長財布から取り出した自らの名刺を彼へと差し出すと、やはり親父は、俺とそれをまばたきしながら見比べていた。



「何かあったら電話してこいよ、来るとは限らねぇけどさ。」


「…あぁ、すまない。」


戸惑いながらも俺の名刺を受け取り、親父は小さくなった体で頭を下げた。


互いに立ち上がってみれば、いつの間にやら俺の方がすっかり背も高くなっていて、見降ろす形に苦笑いを浮かべてしまう。



「…その、彼女とのこと、祈ってるからな。」


「大きなお世話でーす。」


「…そう、だよな。」


「つか、もう良いって。
ダセェし、あんま謝るなよ。」


「…すまな…いや、ありがとう。」


最後まで、親父はそんな調子で、一度また俺へと頭を下げ、きびすを返した。


去っていく彼の後ろ姿を見送りながら、膨らんだ風船がしぼむように長く吐息を吐き出し、再びベンチへと崩れるように俺は、腰を降ろす。

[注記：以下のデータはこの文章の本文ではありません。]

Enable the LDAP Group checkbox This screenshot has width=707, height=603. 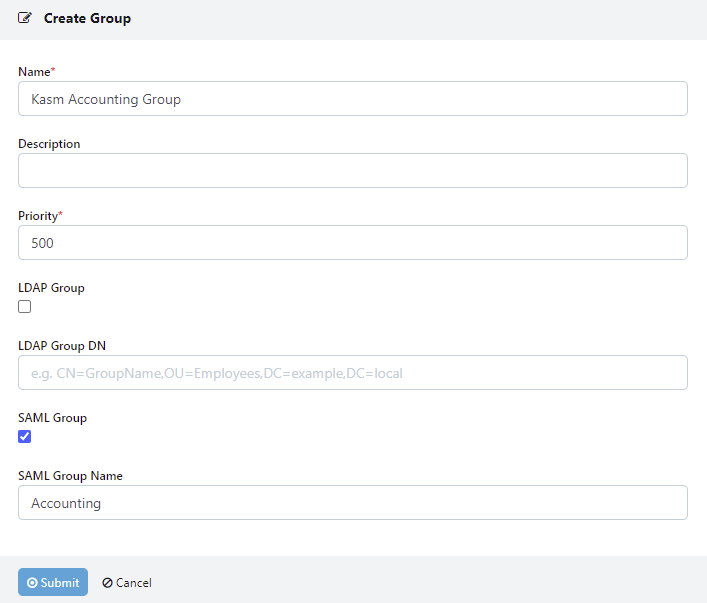click(x=25, y=307)
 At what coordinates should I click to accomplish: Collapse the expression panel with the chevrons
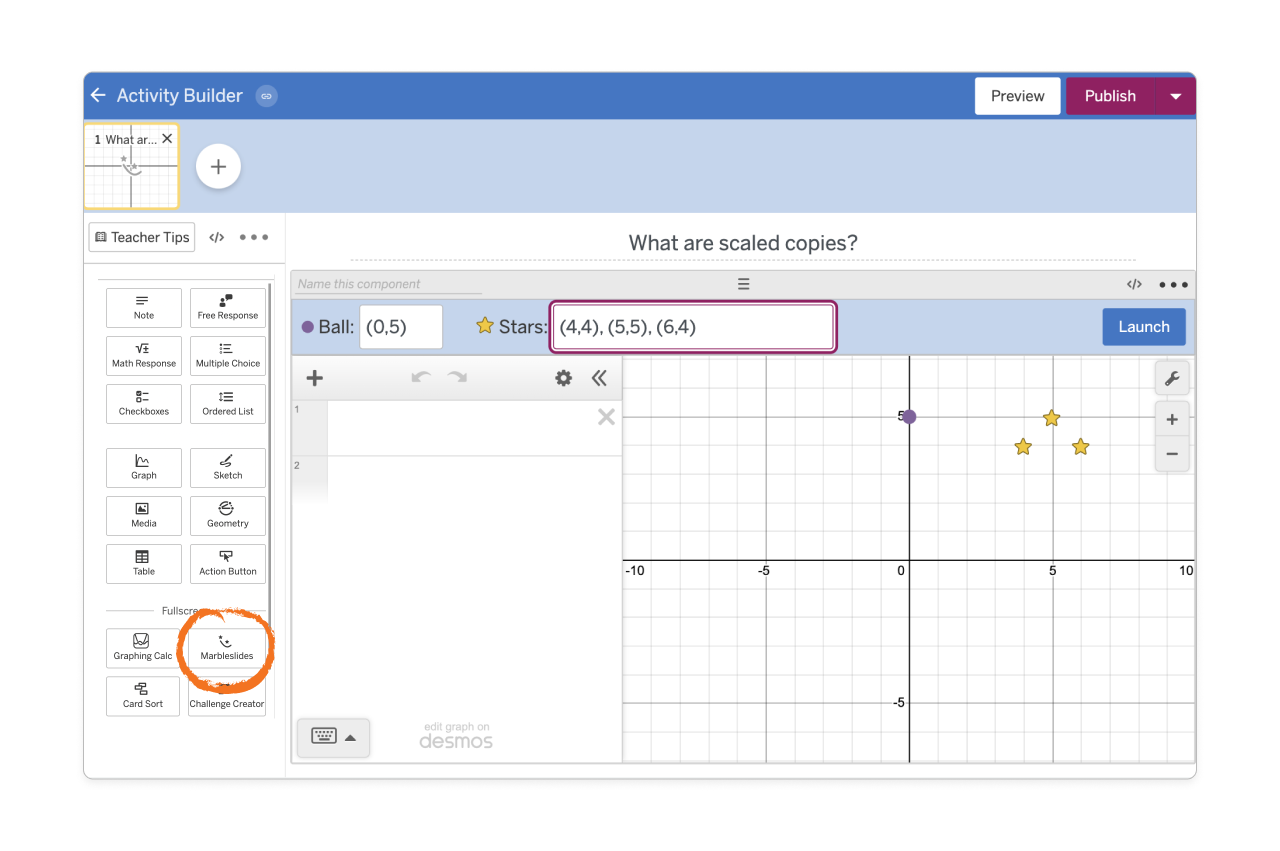(600, 378)

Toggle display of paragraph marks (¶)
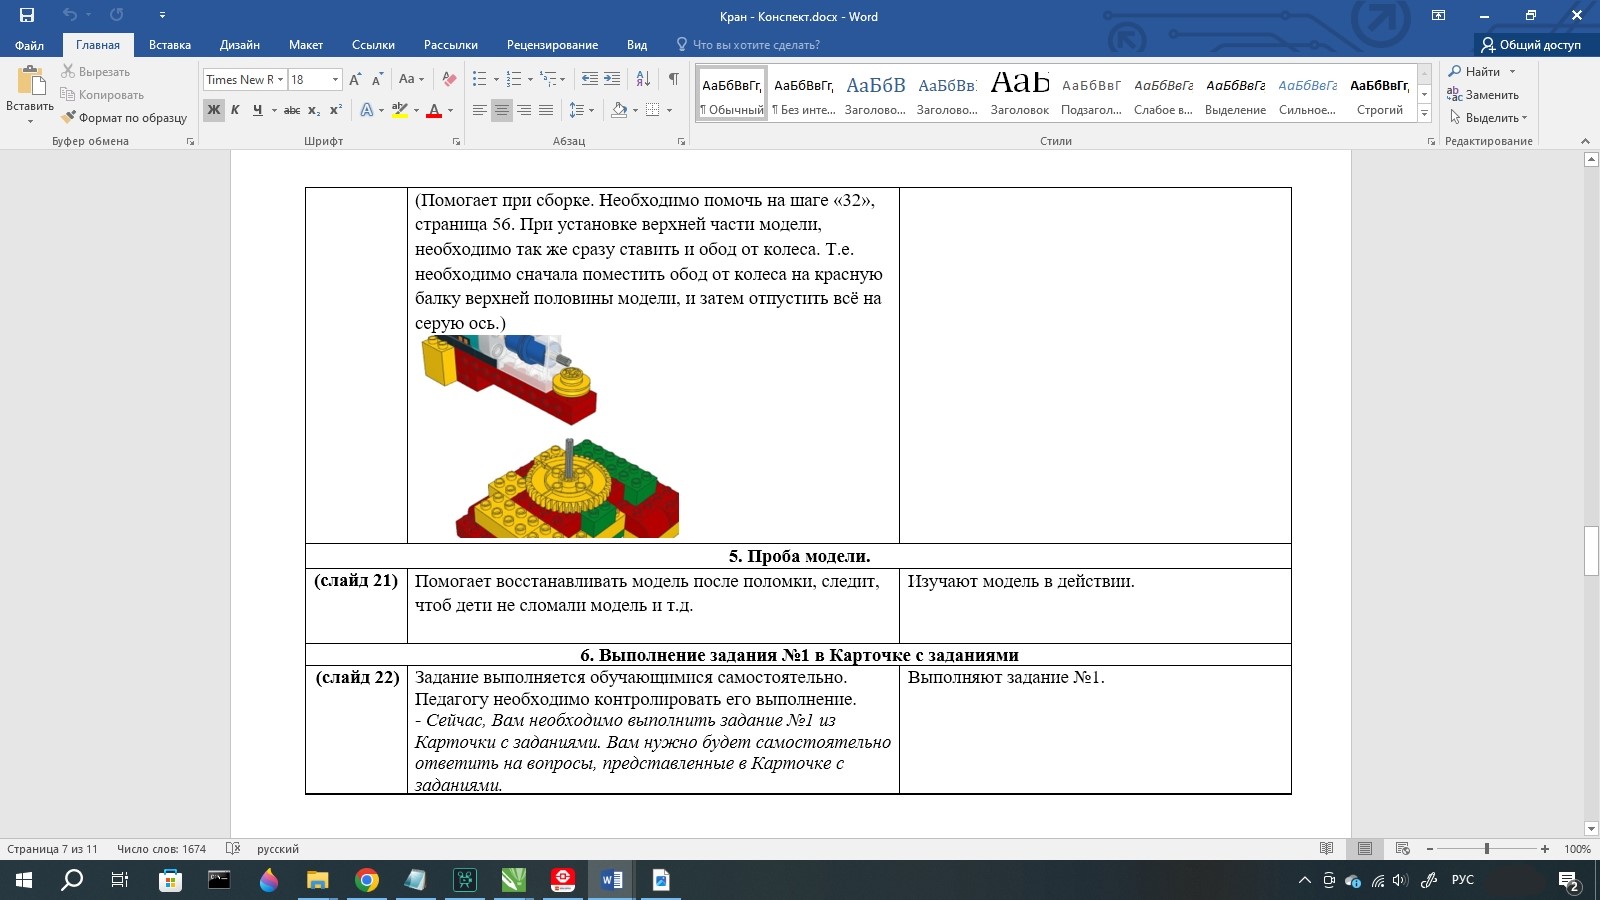tap(673, 79)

少しばかり傾き始めた陽に眩しく照らされ、思わず目を細めてしまうのだけれど。



「あなたが、息子さんなのね。」


そのまま自分の世界に落ちようとしていた俺の思考を遮ったのは、先ほどの小太りの看護師の苦笑い混じりの言葉だった。


顔を向けてみれば、何故だか彼女は今しがたまで親父が座っていた場所へと腰を降ろしてしまう始末。



「佐倉さん、たまにあなたのことを話してたわ。
申し訳ないことをしたんだ、どう償えば良いだろうか、って。」


「…嘘だろ?」


「本当よ。
だからなのか、ちゃんとした治療も拒否してるの。」


「それは、死んだ女のところに行きたいからだよ、きっと。」


「そうじゃないわ。
息子を殺そうとした自分が、生きようとしてはダメなんだって言ってたもの。」


親父が、そんなことを。


だったらあながち、俺のことを忘れたことなんてないと言ってたのも、嘘ではないのだろう。